Berliner Zeitung Staffers Admit Secret Past: Top Berlin Journalists Outed as Stasi Spies

The dark past of two senior journalists at one of Berlin's biggest newspapers has come to light after one of them was outed as a former Stasi collaborator and his colleague chose to come forward and talk about his past voluntarily.

  Berliner Zeitung  newspaper wants to know more about its employees.
DPA

Berliner Zeitung newspaper wants to know more about its employees.

One of the biggest newspapers in Berlin will carry out background checks on all its journalists after two senior staff admitted to having worked for the East German secret police, known as the Stasi, during the Cold War.

The Berliner Zeitung, a left-leaning daily, admitted on Monday that its assistant politics editor was a Stasi informant for a decade, from the age of 18 until the collapse of East Germany in 1989. The 50-year-old, who has not been named, told colleagues about his secret and apologized to them during an editorial conference, the paper's editor Josef Depenbrock said.

He decided to reveal he cooperated with the Stasi after a colleague of his, Thomas Leinkauf, who is responsible for the paper's magazine and third-page feature, had admitted his involvement with the former East German secret police.

Depenbrock announced Monday that all of the paper's approximately 120 editorial staff members would have their backgrounds checked by an independent, external body. "We want to make sure that we don't lose our journalistic integrity," he told German news agency DPA.

Leinkauf was outed as a civilian Stasi spy on Saturday after a file detailing his involvement surfaced.
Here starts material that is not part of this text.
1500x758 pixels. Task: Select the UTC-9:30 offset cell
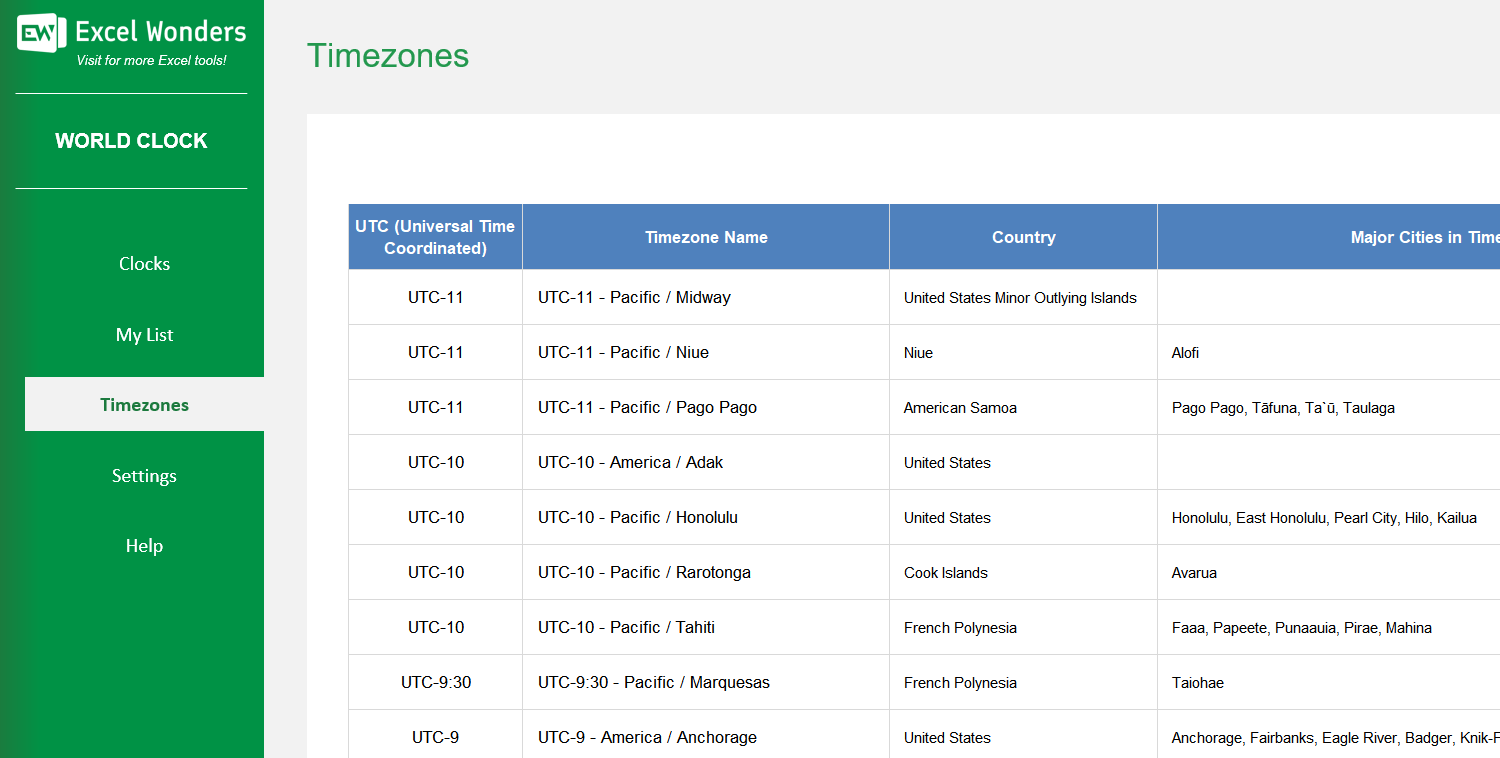coord(435,682)

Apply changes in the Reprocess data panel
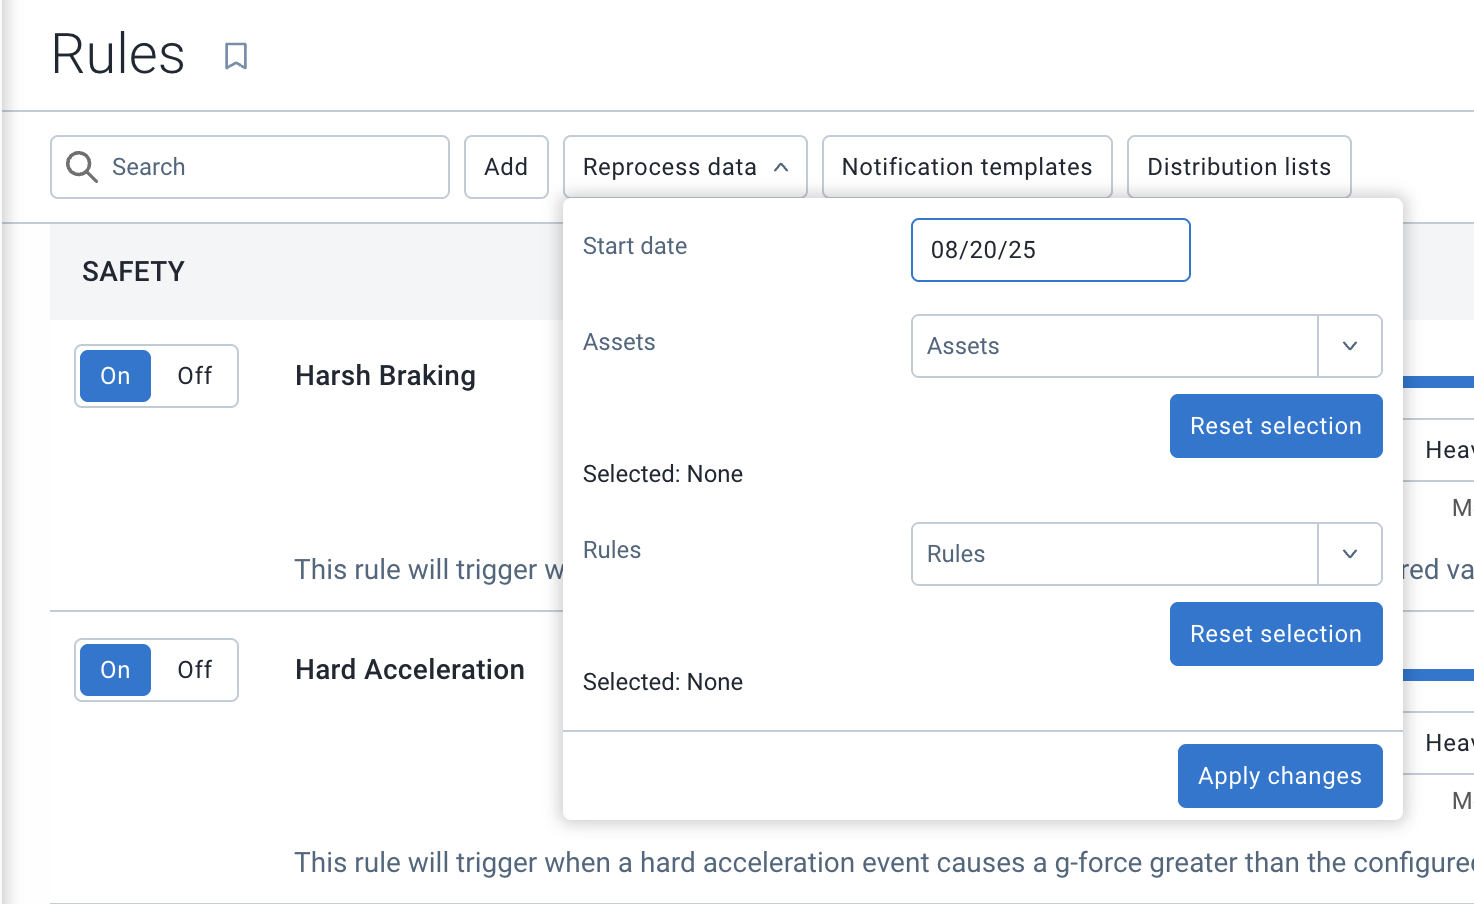point(1279,775)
As a philosopy student, Leinkauf worked for the Stasi for two years in the 1970s, snitching on fellow students and teaching staff. He was dropped by the Stasi in the summer of 1977 because it deemed him politically unreliable, as he had allegedly shown too much sympathy for Trotskyist ideas.
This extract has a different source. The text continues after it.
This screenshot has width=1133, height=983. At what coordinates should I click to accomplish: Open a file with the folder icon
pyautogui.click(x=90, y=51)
According to the paper's editor, Leinkauf had not kept his Stasi past secret. Depenbrock added that although it was tragic on a personal level, as both men had done good work for the paper, it was wrong to play down or trivialize working for the Stasi.

The paper is now checking the legal requirements for looking into the history of its staff. The two outed former Stasi informants have been relieved of their duties.

Founded in 1945, the Berliner Zeitung was the daily paper of Communist East Berlin. Today, it sells around 185,000 copies a day in Berlin and the state of Brandenburg.